A novel-in-translations by Jacqueline Feldman, featuring a story by the lauded French poet Nathalie Quintane.
How, in a time of vibrant need, do you surface what is repressed societally--lodged in the political unconscious? By translating it, Jacqueline Feldman has found. Combining fiction in translation, travelogue, essay, the postcard, and a scholarly monograph, ON YOUR FEET tells the story of a provincial city's victory over the far-right figure, Marine Le Pen. It is the story of a cat-owning local poet's valiant resistance and of a US woman--let us say an American girl--making her own, Joan-of-Arc-like entrance into the fray. This novel in translations slows time to take, with precision, the imprint of a moment in French and world history. It was a moment when fascist speech could be distinguished, still, from the great mass, separated out--leaving the moment, like the language, open to intervention. Making contributions to the theory and practice of translation, which has been considered an applied linguistics, ON YOUR FEET is a searching theorization of the politics of literature. What it offers, to readers of to readers of both languages or either, is a new kind of applied literature.

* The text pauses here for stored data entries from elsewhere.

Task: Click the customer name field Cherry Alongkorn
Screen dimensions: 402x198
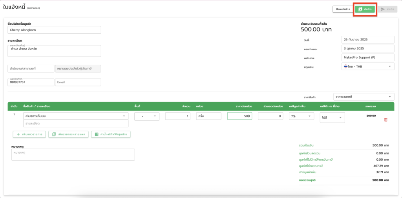Action: pos(54,30)
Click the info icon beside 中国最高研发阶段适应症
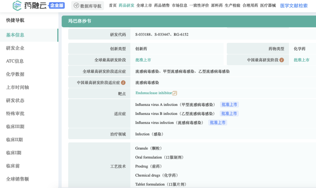 click(123, 83)
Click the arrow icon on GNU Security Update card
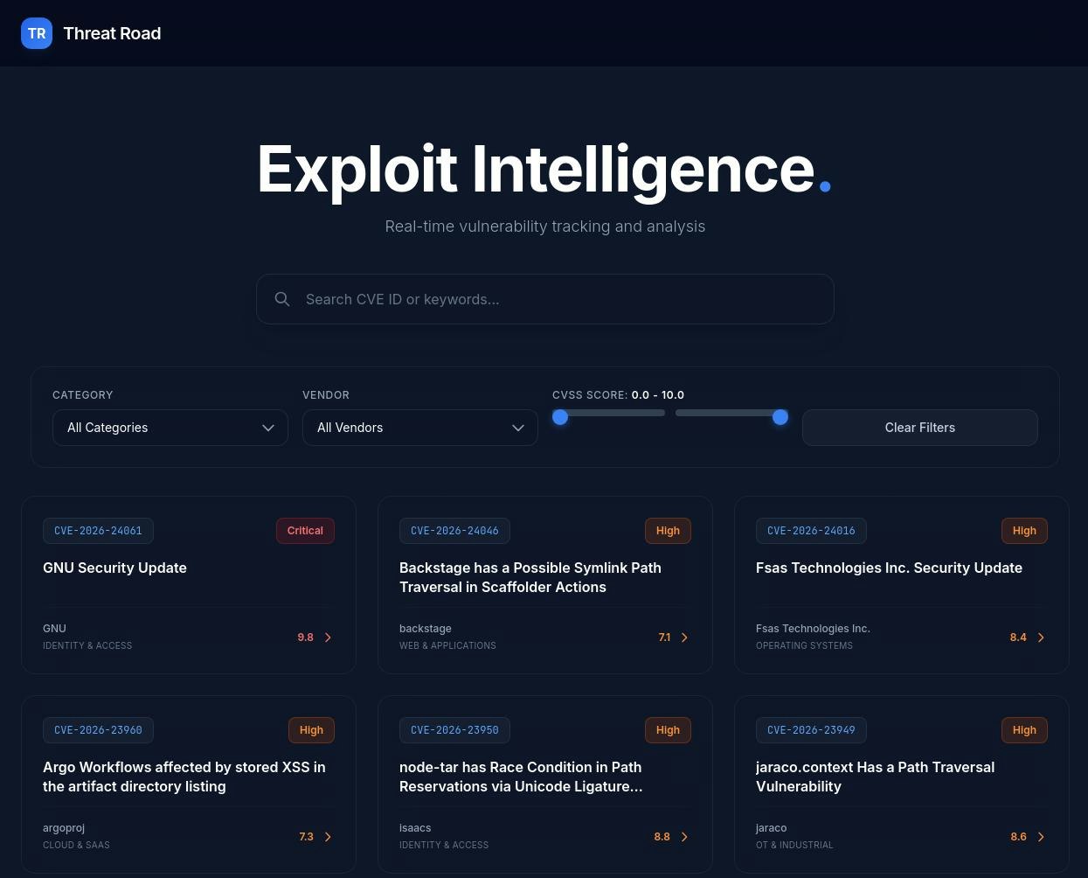Screen dimensions: 1088x878 (x=328, y=637)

Jacqueline Feldman's writing has appeared in The Paris Review Daily, 3: AM Magazine, Triple Canopy, and The White Review. Born in 1990 in Connecticut, she lives in Massachusetts.

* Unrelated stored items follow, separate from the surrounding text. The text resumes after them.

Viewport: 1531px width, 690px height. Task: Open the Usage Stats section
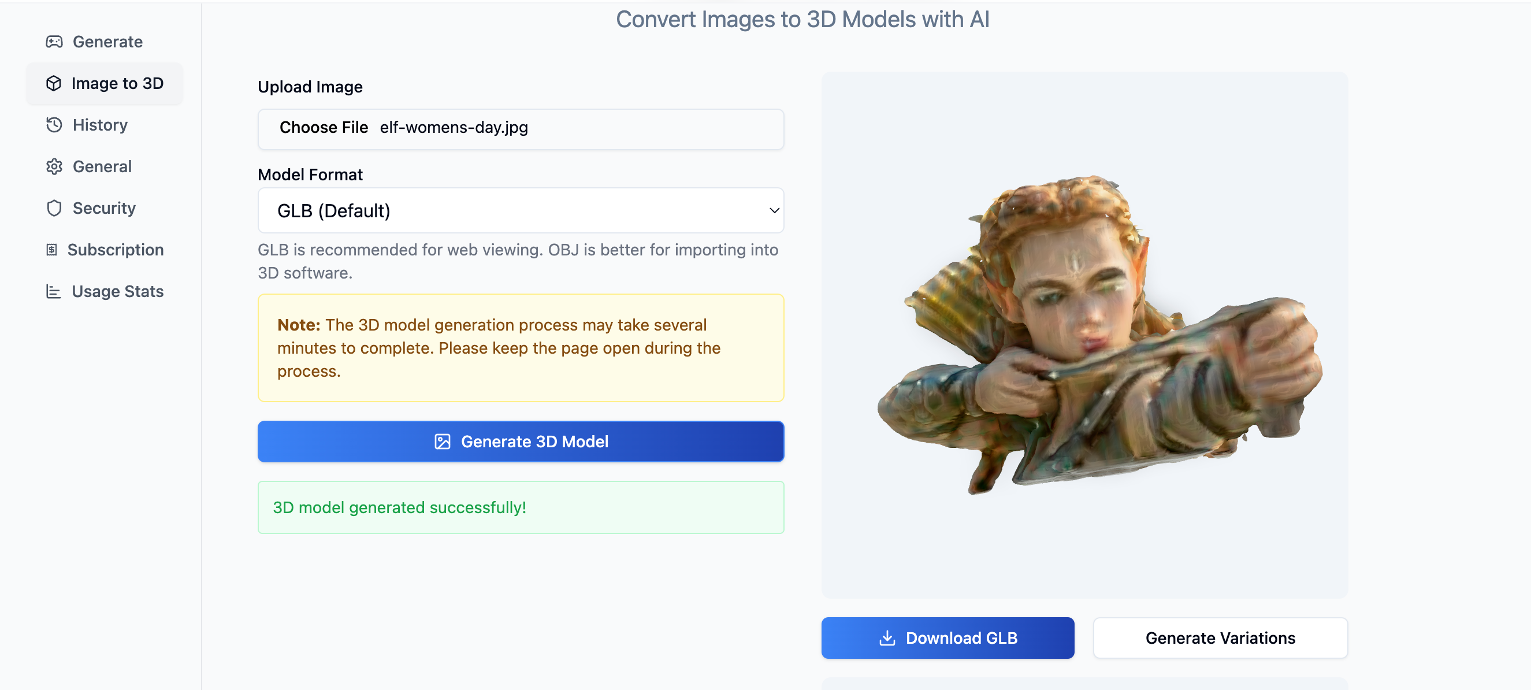click(117, 291)
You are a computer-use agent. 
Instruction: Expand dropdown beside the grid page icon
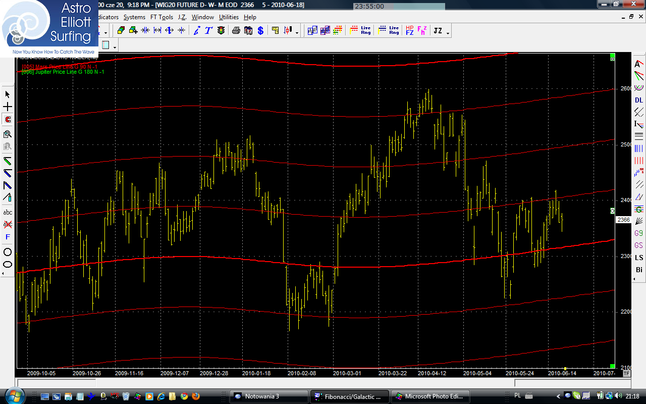click(x=115, y=47)
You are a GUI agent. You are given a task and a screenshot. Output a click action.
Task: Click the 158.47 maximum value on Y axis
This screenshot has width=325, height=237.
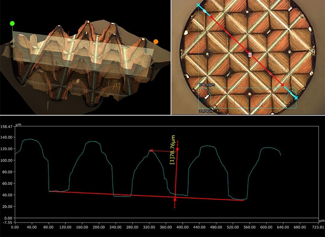(7, 126)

Nathalie Quintane was born in Paris in 1964 and is the author of over twenty books of experimental poetry and genre-defying prose. She famously wrote a book about a shoe, and ran a parody literary journal in the 1990s with Christophe Tarkos and Stéphane Bérard. In recent years (beginning with TOMATOES in 2009), her work has come to directly address particular political issues, including the plight of refugees in Europe, the gilets jaunes and Nuit debout movements, the Front nationale, and France's colonial legacies. Keenly aware of how aesthetics, language, and politics are related, she critiques political and critical languages and practices her own alternatives. Her style is incisive and droll, using wordplay to make cutting political arguments, and her texts have a light and vital energy that likely comes from her quasi-improvised approach to composition. Quintane is considered one of the major experimental poets of her generation; TOMATOES is only her second book-length work available in English, after Cynthia Hogue and Sylvain Gallais's translation of JOAM DARC (Fence Books/La Presse, 2017).